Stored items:
....

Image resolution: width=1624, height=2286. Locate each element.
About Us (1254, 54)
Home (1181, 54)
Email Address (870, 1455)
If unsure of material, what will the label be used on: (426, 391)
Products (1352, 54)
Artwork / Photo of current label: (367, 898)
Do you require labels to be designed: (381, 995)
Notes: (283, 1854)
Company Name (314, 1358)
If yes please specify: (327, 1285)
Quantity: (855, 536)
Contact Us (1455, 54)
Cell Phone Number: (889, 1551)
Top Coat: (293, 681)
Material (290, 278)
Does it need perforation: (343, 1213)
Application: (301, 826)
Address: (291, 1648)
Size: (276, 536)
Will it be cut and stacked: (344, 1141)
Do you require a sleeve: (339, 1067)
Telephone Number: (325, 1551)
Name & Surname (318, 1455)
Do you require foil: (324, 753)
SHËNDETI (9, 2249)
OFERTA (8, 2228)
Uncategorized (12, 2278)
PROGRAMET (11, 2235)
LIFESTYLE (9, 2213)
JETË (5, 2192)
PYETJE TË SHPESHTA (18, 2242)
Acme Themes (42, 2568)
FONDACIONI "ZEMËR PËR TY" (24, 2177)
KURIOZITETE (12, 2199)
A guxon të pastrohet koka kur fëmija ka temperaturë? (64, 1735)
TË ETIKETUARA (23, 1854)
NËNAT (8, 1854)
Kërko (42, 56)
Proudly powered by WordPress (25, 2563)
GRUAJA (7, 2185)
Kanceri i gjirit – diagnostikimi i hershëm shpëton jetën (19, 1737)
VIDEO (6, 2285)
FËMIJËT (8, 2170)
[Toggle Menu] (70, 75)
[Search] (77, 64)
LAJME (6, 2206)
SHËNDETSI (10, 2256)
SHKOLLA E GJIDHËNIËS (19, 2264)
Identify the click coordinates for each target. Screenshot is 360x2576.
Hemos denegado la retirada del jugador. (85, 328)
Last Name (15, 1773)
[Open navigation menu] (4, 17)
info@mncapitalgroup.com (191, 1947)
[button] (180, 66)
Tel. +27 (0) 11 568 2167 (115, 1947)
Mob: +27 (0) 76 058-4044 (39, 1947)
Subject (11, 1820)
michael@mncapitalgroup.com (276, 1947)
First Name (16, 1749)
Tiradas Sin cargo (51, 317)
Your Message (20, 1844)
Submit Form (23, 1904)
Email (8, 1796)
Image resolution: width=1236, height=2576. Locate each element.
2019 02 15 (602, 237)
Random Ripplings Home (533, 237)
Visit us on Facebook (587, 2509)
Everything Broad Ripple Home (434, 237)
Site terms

....

How to complete this task:
The required result is an exact repeat of the records above from the line containing "Tiradas Sin cargo (51, 317)" to their final line.

Problem solution:
Tiradas Sin cargo (51, 317)
Your Message (20, 1844)
Submit Form (23, 1904)
Email (8, 1796)
Image resolution: width=1236, height=2576. Locate each element.
2019 02 15 (602, 237)
Random Ripplings Home (533, 237)
Visit us on Facebook (587, 2509)
Everything Broad Ripple Home (434, 237)
Site terms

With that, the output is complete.